Hermes
A Beowulf Cluster running Redhat Linux
This page contains information about a Beowulf cluster being constructed at
the Regional Weather Information Center (RWIC) at
the University of North Dakota.
History
The Scientific Computing Center, part of the
UND Aerospace complex, has been home to
three 'big-iron' supercomputer systems since its inception. Cray Research
X-MP, Y-MP, and J-90 systems have all called the SCC machine room home at one time
or another. However, like all other computer systems, these became obsolete and
too costly to maintain. They have all since been decomissioned. This has left
a sizable hole in the high-performance computing capabilities on the UND campus,
and with no funding to foot the multi-million dollar bill for a new Cray system,
an alternative was needed.
UND is not alone in a search for a newer, cheaper alternative to 'big-iron'
supercomputing systems. Luckily, advances in microcomputer and networking
technology have made it possible (with some clever programming) to simulate
the inner workings of a supercomputer with a group of smaller computers.

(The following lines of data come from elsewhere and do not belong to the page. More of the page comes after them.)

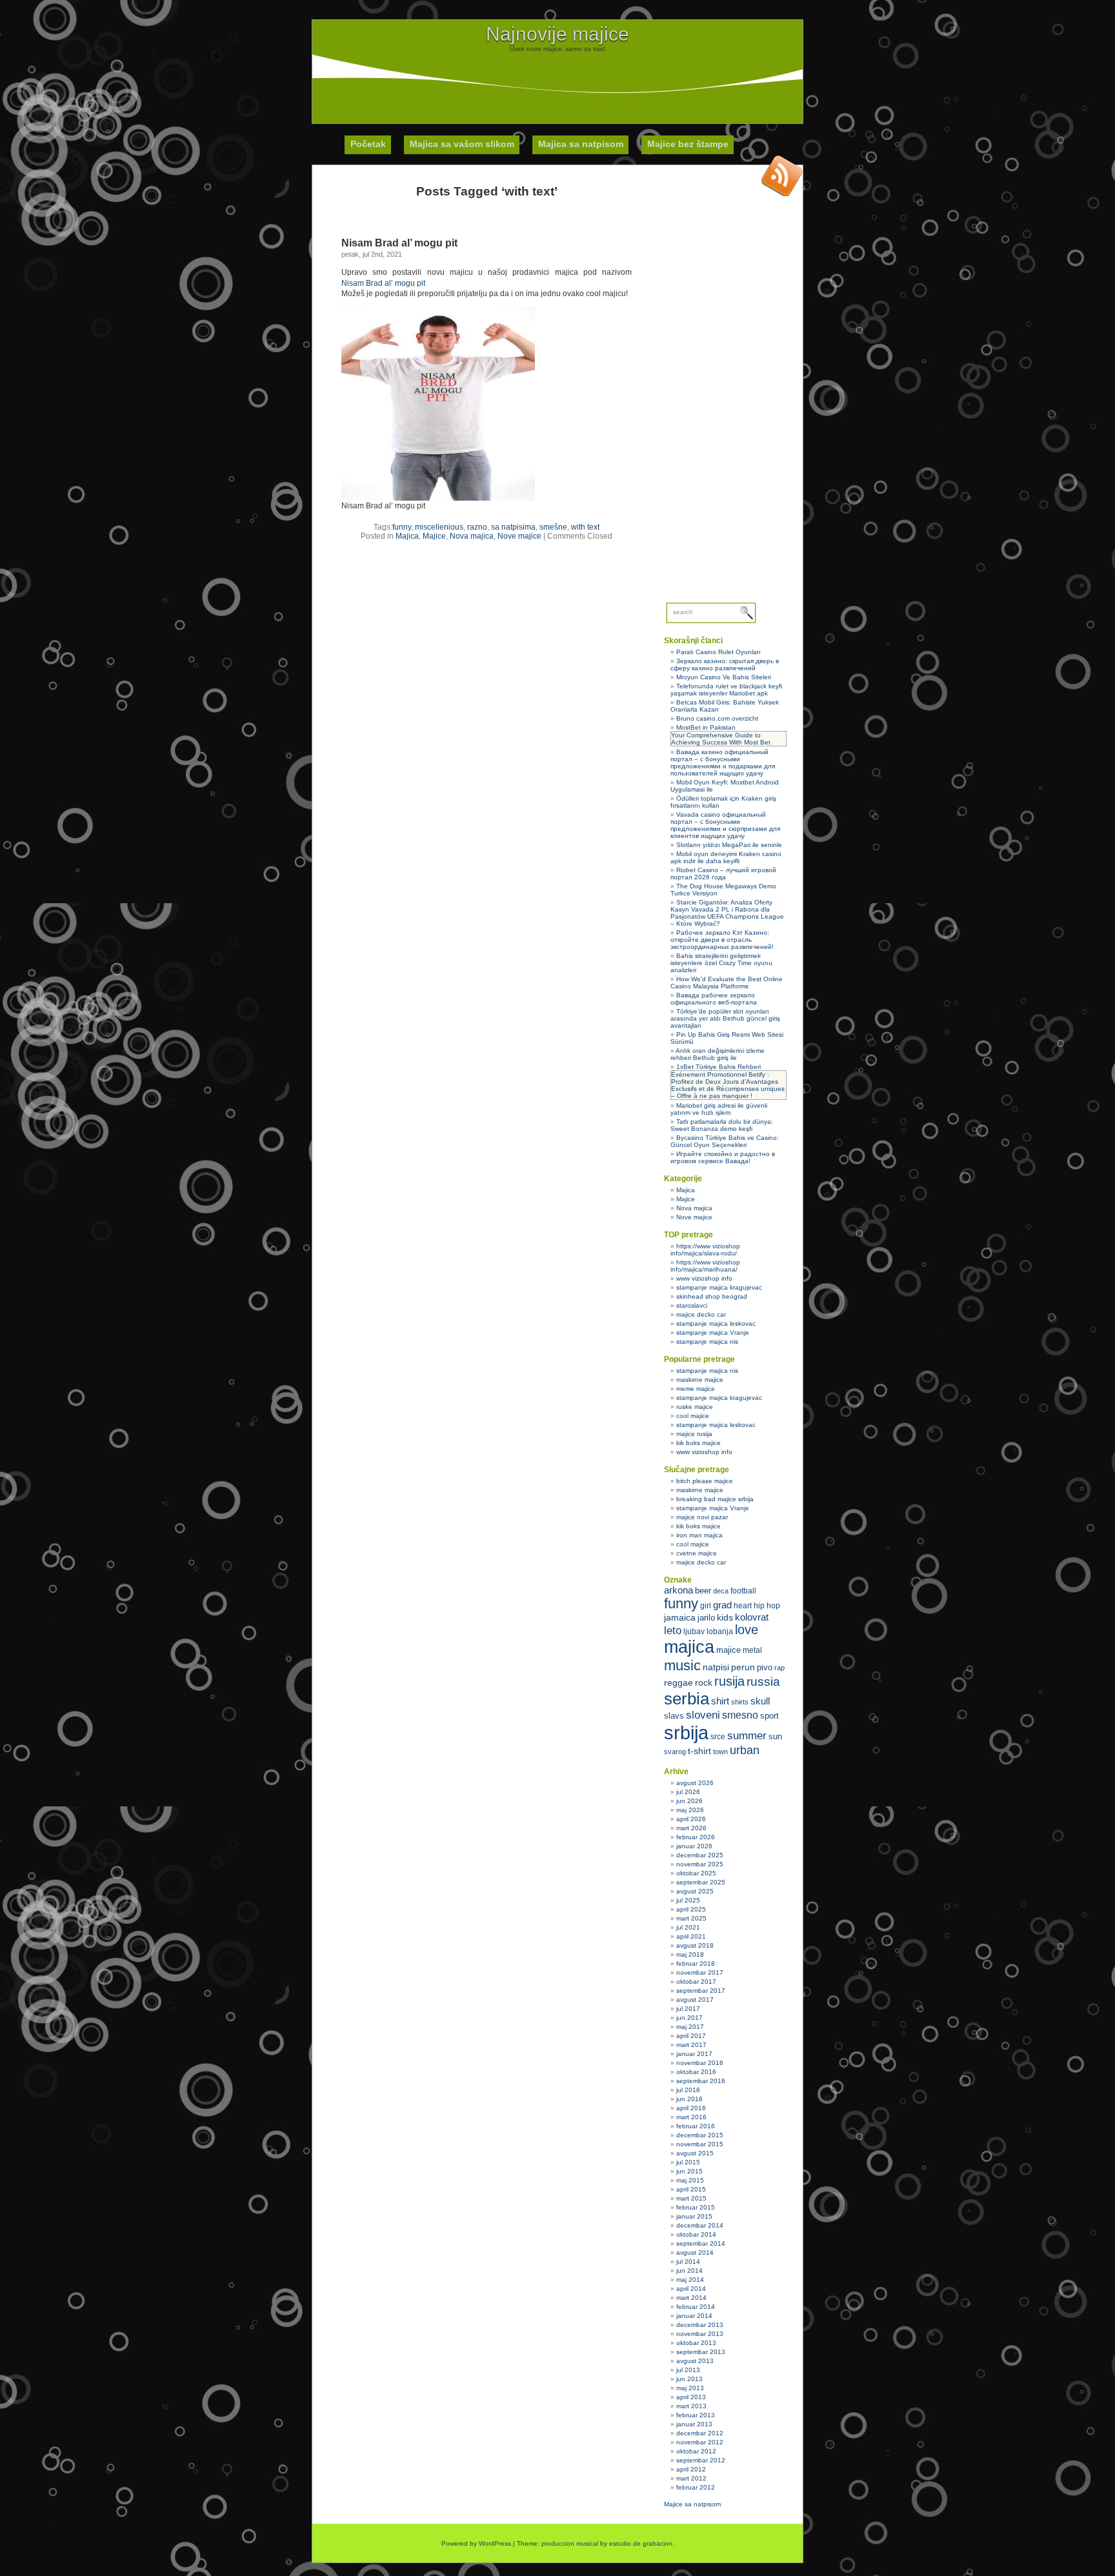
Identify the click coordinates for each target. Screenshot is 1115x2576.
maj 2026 (690, 1809)
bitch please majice (704, 1480)
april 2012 (691, 2469)
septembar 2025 (700, 1882)
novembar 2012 (699, 2442)
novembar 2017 (699, 1972)
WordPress (495, 2543)
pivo (764, 1667)
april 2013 (691, 2397)
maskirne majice (699, 1379)
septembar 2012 (700, 2460)
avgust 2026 (695, 1782)
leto (672, 1630)
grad (722, 1605)
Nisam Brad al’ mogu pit (399, 242)
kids (725, 1617)
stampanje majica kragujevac (719, 1287)
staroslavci (691, 1305)
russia (763, 1681)
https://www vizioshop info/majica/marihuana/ (705, 1266)
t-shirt (699, 1751)
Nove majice (519, 536)
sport (769, 1716)
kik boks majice (698, 1442)
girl (705, 1605)
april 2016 (691, 2108)
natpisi (716, 1667)
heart (743, 1606)
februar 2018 (695, 1963)
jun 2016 (689, 2098)
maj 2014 (690, 2279)
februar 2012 (695, 2487)
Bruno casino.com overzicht (717, 718)
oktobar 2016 (696, 2071)
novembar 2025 (699, 1864)
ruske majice (694, 1406)
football (743, 1590)
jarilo (706, 1617)
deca (720, 1591)
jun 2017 (689, 2017)
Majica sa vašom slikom (462, 144)
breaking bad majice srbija (715, 1499)
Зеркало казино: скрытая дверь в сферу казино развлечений (724, 664)
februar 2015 (695, 2207)
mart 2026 (691, 1828)
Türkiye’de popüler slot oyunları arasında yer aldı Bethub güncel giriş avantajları (725, 1018)
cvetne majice (696, 1553)
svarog (675, 1751)
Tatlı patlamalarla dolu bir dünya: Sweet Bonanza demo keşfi (721, 1125)
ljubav (694, 1631)
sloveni (703, 1715)
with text (585, 527)
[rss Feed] (782, 175)
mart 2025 (691, 1918)
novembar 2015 (699, 2144)
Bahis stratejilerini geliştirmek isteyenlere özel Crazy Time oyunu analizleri (721, 962)
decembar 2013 (699, 2324)
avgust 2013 (695, 2360)
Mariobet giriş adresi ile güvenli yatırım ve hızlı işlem (718, 1109)
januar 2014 (694, 2315)
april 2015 (691, 2189)
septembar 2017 (700, 1990)
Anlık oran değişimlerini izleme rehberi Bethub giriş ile (717, 1054)
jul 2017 (688, 2008)
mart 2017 (691, 2044)
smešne (553, 527)
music (682, 1665)
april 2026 (691, 1818)
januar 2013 (694, 2424)
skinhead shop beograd (711, 1296)
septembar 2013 (700, 2351)
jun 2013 (689, 2378)
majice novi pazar (702, 1517)
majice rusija (694, 1433)
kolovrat (751, 1617)
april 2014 (691, 2288)
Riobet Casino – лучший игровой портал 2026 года (723, 873)
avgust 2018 (695, 1945)
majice (728, 1650)
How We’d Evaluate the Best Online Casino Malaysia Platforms (726, 982)
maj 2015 (690, 2180)
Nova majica (472, 536)
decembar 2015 (699, 2135)
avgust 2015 (695, 2153)
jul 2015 (688, 2162)
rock (703, 1682)
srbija (686, 1732)
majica (689, 1647)
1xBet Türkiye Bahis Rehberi (718, 1066)
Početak (368, 144)
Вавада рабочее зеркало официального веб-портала (713, 999)
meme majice (695, 1388)
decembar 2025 (699, 1855)
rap (779, 1668)
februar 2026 (695, 1837)
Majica (407, 536)
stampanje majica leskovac (716, 1323)
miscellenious (439, 527)
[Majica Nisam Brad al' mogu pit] (438, 498)
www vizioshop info (704, 1278)
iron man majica (699, 1535)
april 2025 (691, 1909)
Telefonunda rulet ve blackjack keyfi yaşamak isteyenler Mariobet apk (726, 690)
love (746, 1629)
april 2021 (691, 1936)
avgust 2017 (695, 1999)
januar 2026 (694, 1846)
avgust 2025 (695, 1891)
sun (775, 1736)
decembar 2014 (699, 2225)
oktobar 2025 (696, 1873)
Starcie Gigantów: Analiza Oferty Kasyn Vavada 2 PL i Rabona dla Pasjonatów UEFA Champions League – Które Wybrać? (727, 913)
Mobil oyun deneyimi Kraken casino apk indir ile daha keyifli (725, 857)
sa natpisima (513, 527)
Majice (434, 536)
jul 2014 (688, 2261)
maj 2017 (690, 2026)
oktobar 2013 (696, 2342)
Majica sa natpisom (580, 144)
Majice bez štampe (687, 144)
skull (760, 1700)
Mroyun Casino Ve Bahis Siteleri (723, 677)
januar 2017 (694, 2053)
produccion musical (569, 2543)
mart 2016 (691, 2117)
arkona (678, 1589)
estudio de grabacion (640, 2543)
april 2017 (691, 2035)
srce (717, 1736)
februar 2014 (695, 2306)
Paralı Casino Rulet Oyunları (718, 651)
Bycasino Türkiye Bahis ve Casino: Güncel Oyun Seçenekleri (724, 1141)
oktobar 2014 (696, 2234)
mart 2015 (691, 2198)
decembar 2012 (699, 2433)
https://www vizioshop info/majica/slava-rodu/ (705, 1250)
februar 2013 (695, 2415)
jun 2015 (689, 2171)
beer (703, 1590)
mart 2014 (691, 2297)
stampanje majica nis (707, 1341)
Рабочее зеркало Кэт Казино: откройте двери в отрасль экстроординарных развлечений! (722, 939)
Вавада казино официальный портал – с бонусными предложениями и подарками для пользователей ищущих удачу (722, 762)
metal (752, 1650)
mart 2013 (691, 2406)
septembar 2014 (700, 2243)
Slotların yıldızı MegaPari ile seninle (729, 844)
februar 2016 (695, 2126)
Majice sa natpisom (692, 2504)
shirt (720, 1701)
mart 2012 (691, 2478)
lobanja (720, 1631)
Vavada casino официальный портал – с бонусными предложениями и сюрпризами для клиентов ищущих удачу (725, 825)
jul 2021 (688, 1927)
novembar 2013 (699, 2333)
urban (744, 1750)
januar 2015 (694, 2216)
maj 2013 (690, 2387)
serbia (686, 1698)
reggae (678, 1682)
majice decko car (701, 1314)
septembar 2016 (700, 2080)
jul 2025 (688, 1900)
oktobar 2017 (696, 1981)
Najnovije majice (557, 34)
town (720, 1751)
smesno (740, 1715)
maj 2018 (690, 1954)
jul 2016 (688, 2089)
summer (747, 1736)
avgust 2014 (695, 2252)
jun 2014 (689, 2270)
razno (477, 527)
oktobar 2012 (696, 2451)
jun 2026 (689, 1800)
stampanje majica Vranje (712, 1332)
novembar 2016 (699, 2062)
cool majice (692, 1415)
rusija (729, 1681)
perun (743, 1667)
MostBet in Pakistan (706, 727)
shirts (739, 1702)
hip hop (767, 1605)
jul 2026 (688, 1791)
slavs (674, 1716)
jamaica (680, 1617)
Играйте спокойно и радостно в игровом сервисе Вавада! (722, 1157)
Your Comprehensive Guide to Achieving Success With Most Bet (720, 739)
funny (401, 527)
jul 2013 (688, 2369)
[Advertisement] (557, 81)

These clusters of computers are hooked to their own private network system,
come reasonably close to the performance of commercial supercomputers, and
cost orders of magnitude less to purchase. The only drawbacks are they are
more time-intensive to assemble, and may require more time and effort to
administrate.
In June of 2002, RWIC personnel constructed a 4-node cluster
from obsolete PC and network hardware as a learning exercise. In May of 2003, a
second, 2-node cluster was also built to gain experience
with Redhat Linux.
Hermes
The RWIC Beowulf cluster will be known as 'hermes'. Hermes' primary mission will
be the running of atmospheric models in support of the UND Atmospheric
Sciences department. The cluster will follow the basic Beowulf design,
with one master node, a number of slave nodes, and a fast network switch
connecting them all together.
The master node will be based on a dual AMD Athlon MP motherboard, and
incorporate a RAID disk controller and approx 1TB of hard disk storage.
A 100bTX ethernet NIC will connect the master to the outside network,
and a Myrinet NIC for cluster communications.
Each slave node will also have a dual MP CPU motherboard, a smaller, single
hard disk, and a Myrinet NIC.
All nodes will be mounted in rack-mount server cases and placed in a standard
19" 41U mounting rack. Inter-node communications is handled by a Myrinet
2Gb/s fiberoptic network switch, also mounted in the rack. Finally an
uninterruptable power supply will provide clean, filtered power with
backup capability to all the nodes and the switch. A keyboard, monitor,
and mouse will be attached to the master node for monitoring and
maintenance.
Initial configuration
Hermes will be built in several steps, mostly due to budgetary constraints.
The core system will allow for later expansion, while providing sufficient
computational power to run the models.
Hermes Core: 8 Athelon MP CPUs, 1 TB RAID, Myrinet 2Gbps backbone
- 1 Myrinet switch, 5-slot rack-mount
chassis with one 8-port card and one monitor card.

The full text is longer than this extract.